** Dataset follows **

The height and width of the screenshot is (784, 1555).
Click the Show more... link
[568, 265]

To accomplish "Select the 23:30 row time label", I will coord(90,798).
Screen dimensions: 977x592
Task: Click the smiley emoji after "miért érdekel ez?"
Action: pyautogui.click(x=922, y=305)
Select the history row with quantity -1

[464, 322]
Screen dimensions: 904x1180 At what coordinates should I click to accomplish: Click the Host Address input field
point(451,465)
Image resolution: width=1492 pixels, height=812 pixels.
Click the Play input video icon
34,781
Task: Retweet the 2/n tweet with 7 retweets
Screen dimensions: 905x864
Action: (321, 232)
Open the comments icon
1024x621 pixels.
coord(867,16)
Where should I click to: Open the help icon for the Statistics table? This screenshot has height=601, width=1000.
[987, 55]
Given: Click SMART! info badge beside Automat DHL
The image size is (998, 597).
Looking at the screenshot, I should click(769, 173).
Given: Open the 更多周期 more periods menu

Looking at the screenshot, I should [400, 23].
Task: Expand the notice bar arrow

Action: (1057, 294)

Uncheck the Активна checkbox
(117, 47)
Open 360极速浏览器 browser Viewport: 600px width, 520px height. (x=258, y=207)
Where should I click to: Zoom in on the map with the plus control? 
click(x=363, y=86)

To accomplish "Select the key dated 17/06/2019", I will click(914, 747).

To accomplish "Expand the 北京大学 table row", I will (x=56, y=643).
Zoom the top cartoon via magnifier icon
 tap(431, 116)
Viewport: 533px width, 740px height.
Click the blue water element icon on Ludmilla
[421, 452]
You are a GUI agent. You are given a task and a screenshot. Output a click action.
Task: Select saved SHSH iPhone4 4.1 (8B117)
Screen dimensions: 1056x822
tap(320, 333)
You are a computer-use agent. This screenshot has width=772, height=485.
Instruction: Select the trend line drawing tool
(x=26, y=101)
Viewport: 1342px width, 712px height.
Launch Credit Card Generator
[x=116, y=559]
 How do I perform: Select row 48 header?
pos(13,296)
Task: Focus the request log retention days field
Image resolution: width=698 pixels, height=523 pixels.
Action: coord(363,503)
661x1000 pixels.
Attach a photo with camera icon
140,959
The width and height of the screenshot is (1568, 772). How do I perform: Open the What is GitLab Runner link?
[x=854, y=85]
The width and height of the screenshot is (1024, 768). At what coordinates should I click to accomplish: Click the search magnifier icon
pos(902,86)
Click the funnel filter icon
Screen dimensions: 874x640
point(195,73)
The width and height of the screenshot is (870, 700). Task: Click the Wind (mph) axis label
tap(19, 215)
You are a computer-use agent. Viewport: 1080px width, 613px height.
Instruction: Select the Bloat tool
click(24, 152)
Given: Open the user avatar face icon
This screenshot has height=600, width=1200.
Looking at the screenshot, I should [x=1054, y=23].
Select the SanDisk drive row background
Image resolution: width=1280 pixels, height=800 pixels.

** End of Dataset **

■ Work to complete
Reproduce, with both ends included, the lines from the one holding "Given: Open the user avatar face icon" to the end of the records above.

■ Answer box
Given: Open the user avatar face icon
This screenshot has height=600, width=1200.
Looking at the screenshot, I should [x=1054, y=23].
Select the SanDisk drive row background
Image resolution: width=1280 pixels, height=800 pixels.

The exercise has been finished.